Synthesis, evaluation and structure-activity relationship studies of pterodontic acid acylated derivatives with anti-flu A virus (H1N1) activity in vitro

Abstract

In order to develop antiviral drugs, we utilized pterodontic acid (Poa-1) as a lead compound and conducted various modifications, including oxidation, reduction, addition, esterification, and acylation, resulting in the synthesis of 29 derivatives, of which 25 were novel acylation derivatives. Cell-level validation demonstrated that 4 derivatives exhibited significant inhibitory effects on the influenza A virus (H1N1), with an IC50 = 4.04–36.13 μM. Notably, four acylation derivatives (compounds IIE5, IIE6, IIE9, and IIE17) exhibited specific antiviral activities against influenza A virus (H1N1) with low cytotoxicity, indicating favorable therapeutic indices (SI = 3.5–11.9). Structure-activity relationship studies indicated that C5–C6 olefins are essential groups for antiviral activity, C11–C12 conjugated olefins will not interfere with antiviral activity. Carboxylic acid is an essential group for activity.
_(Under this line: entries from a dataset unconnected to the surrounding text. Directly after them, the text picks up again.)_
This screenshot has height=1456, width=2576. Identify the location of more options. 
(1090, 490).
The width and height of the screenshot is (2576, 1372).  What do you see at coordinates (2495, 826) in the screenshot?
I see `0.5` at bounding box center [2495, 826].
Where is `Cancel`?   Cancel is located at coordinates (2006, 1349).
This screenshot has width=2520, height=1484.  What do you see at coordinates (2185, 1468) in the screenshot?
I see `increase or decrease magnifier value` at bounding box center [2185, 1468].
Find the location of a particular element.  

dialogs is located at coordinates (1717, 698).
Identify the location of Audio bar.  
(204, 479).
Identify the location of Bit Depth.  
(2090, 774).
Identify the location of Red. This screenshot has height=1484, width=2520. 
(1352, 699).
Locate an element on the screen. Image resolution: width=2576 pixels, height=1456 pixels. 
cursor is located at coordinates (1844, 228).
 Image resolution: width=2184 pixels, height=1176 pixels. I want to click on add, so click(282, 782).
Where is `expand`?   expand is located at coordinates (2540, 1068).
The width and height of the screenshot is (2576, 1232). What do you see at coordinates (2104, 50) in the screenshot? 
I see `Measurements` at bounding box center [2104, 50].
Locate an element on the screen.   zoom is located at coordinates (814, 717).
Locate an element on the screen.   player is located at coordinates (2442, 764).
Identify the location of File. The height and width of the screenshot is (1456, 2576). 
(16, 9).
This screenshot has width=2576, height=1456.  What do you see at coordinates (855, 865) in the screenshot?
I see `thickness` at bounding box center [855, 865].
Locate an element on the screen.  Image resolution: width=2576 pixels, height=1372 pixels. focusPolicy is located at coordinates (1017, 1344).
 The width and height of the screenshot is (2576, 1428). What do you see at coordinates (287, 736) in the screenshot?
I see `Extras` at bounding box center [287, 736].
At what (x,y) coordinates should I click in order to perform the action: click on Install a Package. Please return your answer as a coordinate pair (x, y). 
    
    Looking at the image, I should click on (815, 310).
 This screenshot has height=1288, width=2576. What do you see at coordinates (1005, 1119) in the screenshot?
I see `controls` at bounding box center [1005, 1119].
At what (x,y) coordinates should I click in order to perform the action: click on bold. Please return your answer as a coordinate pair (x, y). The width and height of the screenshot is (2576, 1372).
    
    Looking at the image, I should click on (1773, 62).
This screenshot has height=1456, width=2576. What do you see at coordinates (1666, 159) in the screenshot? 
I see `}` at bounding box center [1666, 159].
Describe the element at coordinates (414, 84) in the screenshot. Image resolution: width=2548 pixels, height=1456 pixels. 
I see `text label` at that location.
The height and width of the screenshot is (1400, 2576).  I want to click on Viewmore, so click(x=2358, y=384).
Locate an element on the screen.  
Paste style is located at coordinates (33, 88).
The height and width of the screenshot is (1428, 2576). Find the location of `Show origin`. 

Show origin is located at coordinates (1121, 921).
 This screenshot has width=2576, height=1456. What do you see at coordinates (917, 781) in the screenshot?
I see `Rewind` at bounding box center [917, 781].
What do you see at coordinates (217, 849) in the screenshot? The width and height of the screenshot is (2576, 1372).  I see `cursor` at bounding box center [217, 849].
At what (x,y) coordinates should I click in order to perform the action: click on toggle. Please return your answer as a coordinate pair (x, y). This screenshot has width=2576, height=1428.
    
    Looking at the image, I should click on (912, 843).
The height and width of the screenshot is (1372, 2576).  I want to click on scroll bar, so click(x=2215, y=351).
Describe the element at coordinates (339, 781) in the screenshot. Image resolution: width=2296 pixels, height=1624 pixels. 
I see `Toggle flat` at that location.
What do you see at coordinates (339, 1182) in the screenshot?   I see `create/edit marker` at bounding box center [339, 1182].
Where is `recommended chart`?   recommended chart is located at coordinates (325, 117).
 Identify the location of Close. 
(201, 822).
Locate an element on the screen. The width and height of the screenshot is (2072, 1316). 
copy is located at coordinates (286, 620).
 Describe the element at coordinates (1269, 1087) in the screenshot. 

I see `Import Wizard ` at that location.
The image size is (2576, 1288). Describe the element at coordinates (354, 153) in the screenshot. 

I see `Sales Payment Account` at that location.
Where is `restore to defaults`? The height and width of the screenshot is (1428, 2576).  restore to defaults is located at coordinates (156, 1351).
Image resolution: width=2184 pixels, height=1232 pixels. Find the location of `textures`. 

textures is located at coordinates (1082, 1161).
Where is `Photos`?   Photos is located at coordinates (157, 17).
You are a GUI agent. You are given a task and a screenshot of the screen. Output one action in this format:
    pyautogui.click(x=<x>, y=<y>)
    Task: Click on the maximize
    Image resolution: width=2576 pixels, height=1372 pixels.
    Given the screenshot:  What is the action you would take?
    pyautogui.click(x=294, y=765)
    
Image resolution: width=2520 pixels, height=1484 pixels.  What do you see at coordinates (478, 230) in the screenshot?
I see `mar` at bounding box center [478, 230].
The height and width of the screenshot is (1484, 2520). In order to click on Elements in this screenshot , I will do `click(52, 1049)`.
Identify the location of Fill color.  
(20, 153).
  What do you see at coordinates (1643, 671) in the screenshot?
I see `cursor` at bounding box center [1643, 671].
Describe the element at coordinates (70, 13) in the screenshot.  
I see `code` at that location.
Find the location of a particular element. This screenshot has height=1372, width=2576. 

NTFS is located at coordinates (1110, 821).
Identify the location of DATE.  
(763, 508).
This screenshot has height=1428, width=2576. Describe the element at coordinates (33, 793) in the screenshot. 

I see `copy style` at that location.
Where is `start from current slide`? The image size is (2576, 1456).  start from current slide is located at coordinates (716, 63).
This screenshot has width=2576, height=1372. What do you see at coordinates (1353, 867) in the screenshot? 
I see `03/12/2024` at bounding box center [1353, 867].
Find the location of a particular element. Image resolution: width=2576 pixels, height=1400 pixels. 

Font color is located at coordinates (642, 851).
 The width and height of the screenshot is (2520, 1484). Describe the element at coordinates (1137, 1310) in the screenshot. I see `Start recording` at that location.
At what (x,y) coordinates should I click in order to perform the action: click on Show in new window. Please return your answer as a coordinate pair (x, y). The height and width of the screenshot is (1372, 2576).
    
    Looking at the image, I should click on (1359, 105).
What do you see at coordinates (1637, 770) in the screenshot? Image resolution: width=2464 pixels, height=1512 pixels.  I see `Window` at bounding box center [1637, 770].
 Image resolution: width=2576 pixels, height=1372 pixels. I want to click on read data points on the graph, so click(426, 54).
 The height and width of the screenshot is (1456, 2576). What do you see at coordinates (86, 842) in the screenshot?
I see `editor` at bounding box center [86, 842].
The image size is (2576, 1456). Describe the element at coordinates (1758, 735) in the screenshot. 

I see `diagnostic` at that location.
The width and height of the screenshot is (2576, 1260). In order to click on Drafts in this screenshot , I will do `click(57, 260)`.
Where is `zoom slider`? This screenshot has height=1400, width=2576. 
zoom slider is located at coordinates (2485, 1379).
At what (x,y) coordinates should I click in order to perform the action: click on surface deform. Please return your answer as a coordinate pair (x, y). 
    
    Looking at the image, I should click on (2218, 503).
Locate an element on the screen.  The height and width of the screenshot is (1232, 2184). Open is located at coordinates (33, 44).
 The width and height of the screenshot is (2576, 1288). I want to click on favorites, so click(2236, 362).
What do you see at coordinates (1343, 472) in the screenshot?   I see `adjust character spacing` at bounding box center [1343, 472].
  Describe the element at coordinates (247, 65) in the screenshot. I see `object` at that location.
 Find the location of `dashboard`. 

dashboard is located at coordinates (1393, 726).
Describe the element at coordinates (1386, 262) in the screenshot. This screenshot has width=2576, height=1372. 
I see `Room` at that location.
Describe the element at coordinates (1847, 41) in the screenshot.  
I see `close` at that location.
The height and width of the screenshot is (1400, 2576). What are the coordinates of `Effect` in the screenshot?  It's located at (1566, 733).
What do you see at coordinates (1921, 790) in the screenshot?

Moreover，Carboxylic acid acylation can improve antiviral activity, and the inclusion of guanidine, cyclic amine, and phenyl groups with electron-donating substituents could enhance the antiviral activity of the lead compound. Natural products structural modifications are capable of improving the biological activity of lead compounds, offering a rapid pathway for the development of potent new structures.